After getting stung by Google in Provo, Utah, CenturyLink will roll out fiber-to-the-home service in Omaha, Nebraska. Two key factors that will drive future FTTH deployments make this announcement more than a marketing stunt.

First, CenturyLink is targeting a particular area served by pre-DOCSIS hybrid fiber and coaxial cable system, according to a story on the Telecompetitor news site. Instead of upgrading it with better coax or trying to refurbish it in place, CenturyLink is replacing it with gigabit passive optical network (GPON) technology. Either way, most of the cost is for work and materials needed regardless of the kind of cables. And with raw copper prices bouncing around historical highs, glass starts looking like the cheaper alternative anyway.

Second, incumbent service providers are scared witless of credible competition. Putting a third, full service wired competitor into a market ignites a competitive storm, and raises the danger that billions of dollars of capital investment will turn to dust.
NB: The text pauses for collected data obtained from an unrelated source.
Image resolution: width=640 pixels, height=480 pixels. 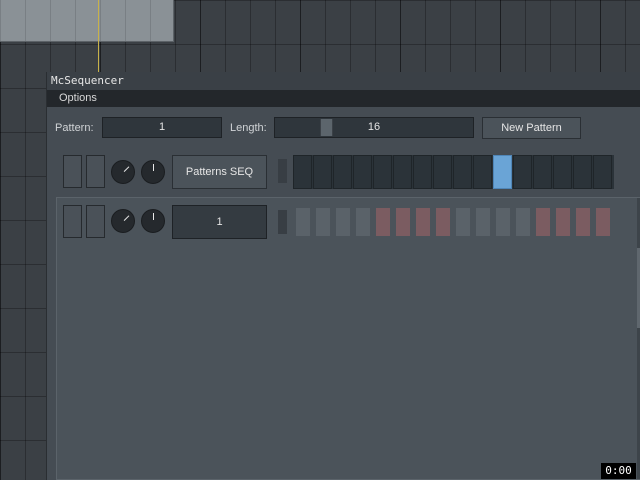 I want to click on length-slider: 16, so click(x=374, y=128).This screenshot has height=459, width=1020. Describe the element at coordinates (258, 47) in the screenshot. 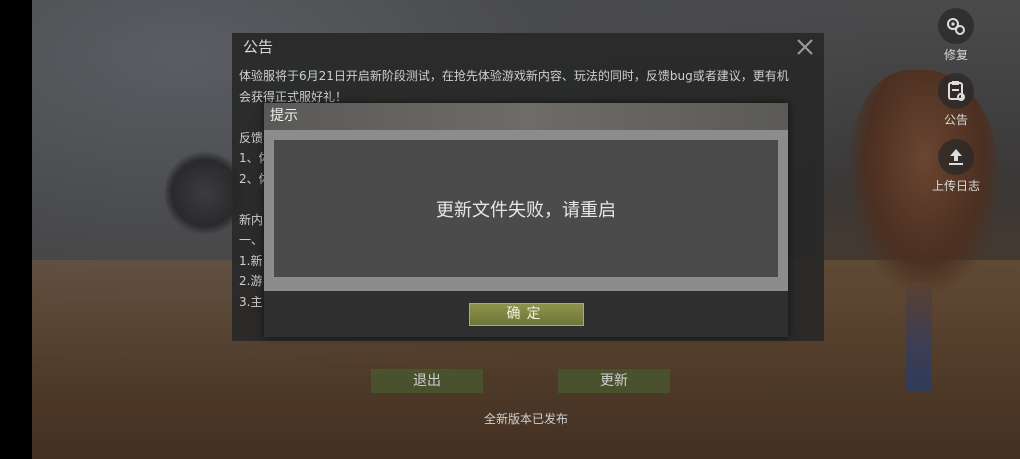

I see `announcement-title: 公告` at that location.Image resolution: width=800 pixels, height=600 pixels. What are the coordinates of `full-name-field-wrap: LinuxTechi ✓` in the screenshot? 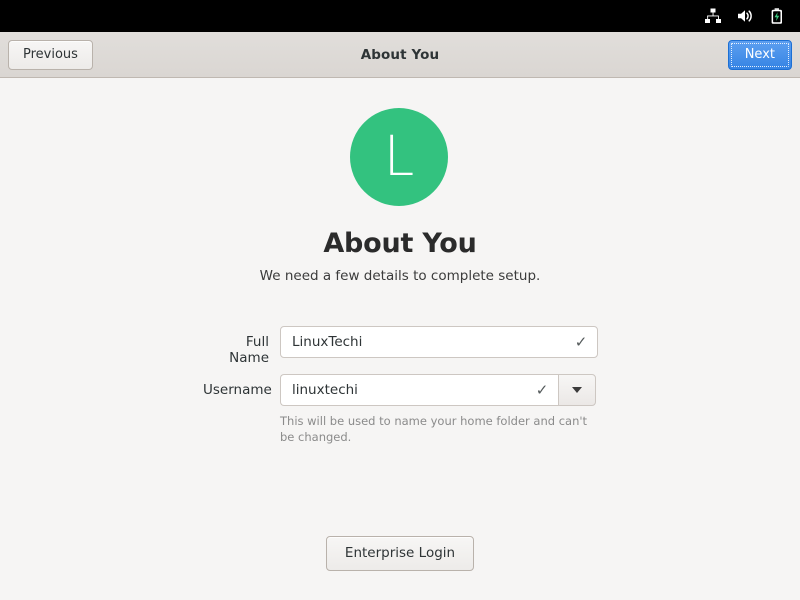 It's located at (439, 342).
Google’s assault on carrier complacency has only landed in three cities, but it’s already goaded AT&T into the fiber business in Austin and scorched CenturyLink’s tail in Provo.

CenturyLink can simply convert all 48,000 re-passed homes to fiber, a strategy well suited for a GPON architecture. It doesn’t have to wage a costly marketing battle or try to follow Google’s strategy of cherry-picking the most promising “fiberhoods”.
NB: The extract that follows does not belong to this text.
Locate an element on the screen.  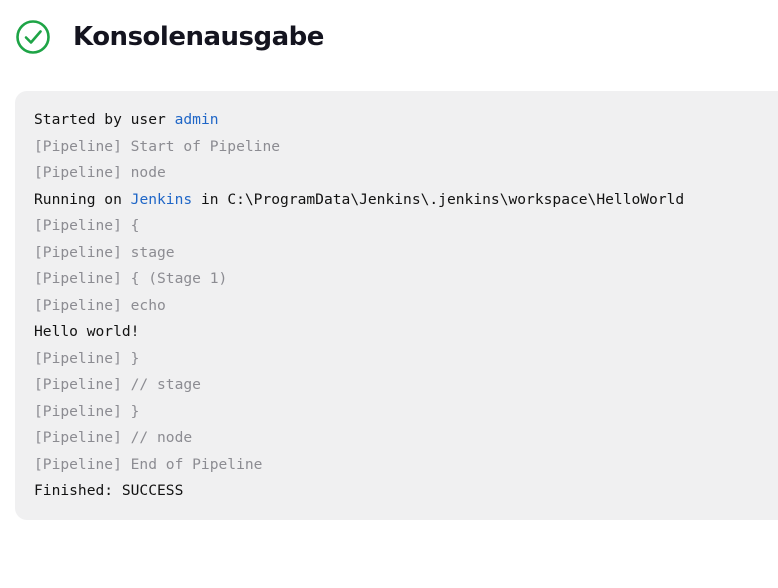
console-line-pipeline: [Pipeline] // stage is located at coordinates (406, 386). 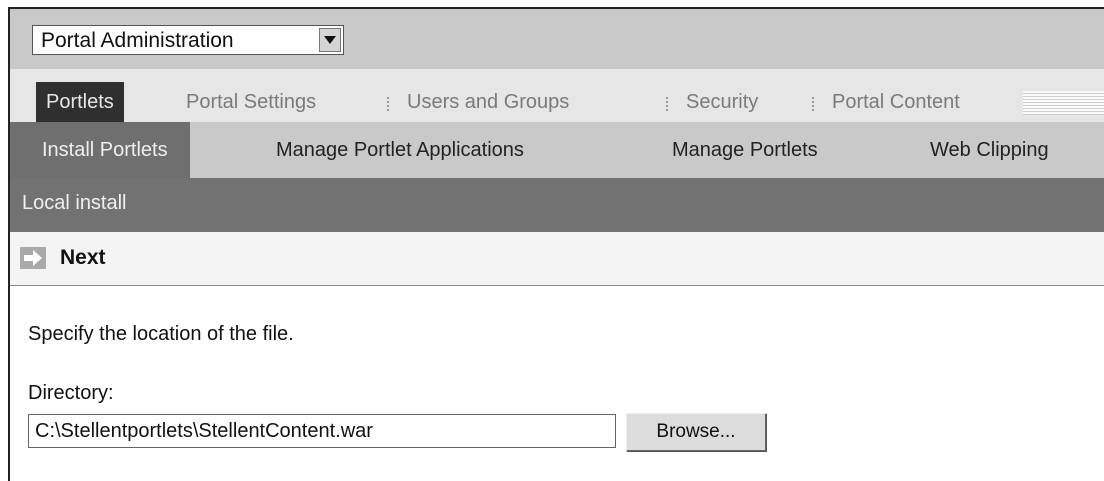 I want to click on portal-select: Portal Administration, so click(x=188, y=40).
It’s an experiment. The press release said CenturyLink will evaluate market acceptance, competitive positioning and return on investment before committing to additional fiber builds. But over the next few years, the business case for FTTH upgrades could be irresistible.

As copper prices rise, fiber technology costs fall and consumer demand for bandwidth slowly grows, competitive pressure will force incumbents to invest in outside plant upgrades. The CenturyLink project in Omaha may prove that switching to fiber maximises shareholder value. At that point, the rate of FTTH deployment by incumbent service providers will rocket.